8th Spanish Governor of New Mexico
- In office November 1634 – 18 April 1637
- Preceded by: Francisco de la Mora Ceballos
- Succeeded by: Luis de Rosas

Personal details
- Born: unknown probably in Seville (Spain)
- Died: unknown unknown
- Profession: political

= Francisco Martínez de Baeza =

Francisco Martínez de Baeza was the colonial governor of New Mexico from November 1634 to 18 April 1637. He was heavily criticized for rejecting the participation of Franciscan missions in the territory, for impeding the conversion of indigenous people to Christianity, and for exploiting the labor of these people.

== Biography ==
Although the time and place of his birth are unknown, it is believed that he was born in Seville, Spain.

He was appointed governor of Spain's New Mexico colony and installed in that office in late November 1634, succeeding Francisco de la Mora y Ceballos. He used the settlers and, especially, the native population as labor, making this activity his main function.

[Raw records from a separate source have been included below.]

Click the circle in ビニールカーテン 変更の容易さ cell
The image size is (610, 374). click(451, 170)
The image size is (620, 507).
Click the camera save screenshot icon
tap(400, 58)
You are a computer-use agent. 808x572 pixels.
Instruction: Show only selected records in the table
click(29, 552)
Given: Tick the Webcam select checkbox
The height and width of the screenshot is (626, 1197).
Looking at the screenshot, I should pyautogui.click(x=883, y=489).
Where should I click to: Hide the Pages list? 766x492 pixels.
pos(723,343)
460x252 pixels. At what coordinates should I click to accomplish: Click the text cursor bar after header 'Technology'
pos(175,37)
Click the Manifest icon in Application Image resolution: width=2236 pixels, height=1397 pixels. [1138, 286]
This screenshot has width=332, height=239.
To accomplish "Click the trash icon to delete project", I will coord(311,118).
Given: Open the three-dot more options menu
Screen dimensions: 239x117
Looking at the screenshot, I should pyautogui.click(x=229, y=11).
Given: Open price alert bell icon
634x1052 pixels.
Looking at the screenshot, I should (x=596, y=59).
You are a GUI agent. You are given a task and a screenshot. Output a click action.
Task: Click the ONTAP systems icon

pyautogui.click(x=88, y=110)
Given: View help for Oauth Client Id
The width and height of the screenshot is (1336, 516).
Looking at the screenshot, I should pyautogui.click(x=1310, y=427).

Once in power, he organized a series of commercial companies, paying little attention to his duties as governor in the province, such as that of maintaining peace between settlers and Native Americans. Martínez de Baeza forced the Amerindians to gather pine nuts and trade in manufactured goods (specifically in furs, fabrics, and cotton blankets), which were manufactured by Native Americans (including Puebloans) in his workshops in Santa Fe. Many of these Native Americans (except the Pueblos) were prisoners of enemy tribes captured by the Spaniards. The lack of cotton forced many of the inhabitants of some native villages to negotiate with the people of other native villages to get the cotton needed to meet the demand. Workers charged very little for their production. The Native Americans had to work every day, including even on holidays. At the end of 1636, the governor already had a great amount of products to sell, so he was able to send nine wagons loaded with his production to the commercial fairs of Southern New Spain, in order to obtain a good economic benefit.

Martínez de Baeza took little interest in the Franciscan missions, making it difficult for them to convert indigenous people to Christianity. Nor did he pay attention to Native American attacks against the missionaries, and as a result he was denounced by the Franciscans. On 24 September 1636, a Franciscan custodian, Fray Cristóbal de Quirós, explained to Martínez de Baeza his decision to include several Catholic missions in Zuni lands and asked for escorts to accompany and defend the missionaries from possible external attacks. However, Martínez de Baeza rejected the demand, under the pretext that Quirós was not asking respectfully. Later, the custodian explained to him that the necessary encomiendas and tributes of the Zuni lands had already been approved to pay for the escorts. However, Baeza asked Quirós to show him some evidence so he would know what he was saying was true, because he knew that the Franciscans had decided that conversion to Christianity should to be done in the apostolic way, by persuasion, and never using military force.

In November 1636, De Quirós wrote numerous letters to the Viceroy, in which he criticized Baeza. Also Fray Antonio de Ibargaray, sent some critical letters against him. Meanwhile, Martínez de Baeza wrote a series of reports containing false information about certain individuals of the clergy in order to discredit them in the eyes of the viceroy.

His governorship ended on 18 April 1637, leaving the colony in hands of Luis de Rosas.

== Last years ==
On 11 December 1639, in Mexico City, Martínez de Baeza signed his last testament, in which he handed over fifty pesos to the "Cofradía del Santísimo Sacramento" (Brotherhood of the Holy Sacrament) of the parish of San Marcos in Seville, and other money to cover any debts that he apparently had with merchants from that city.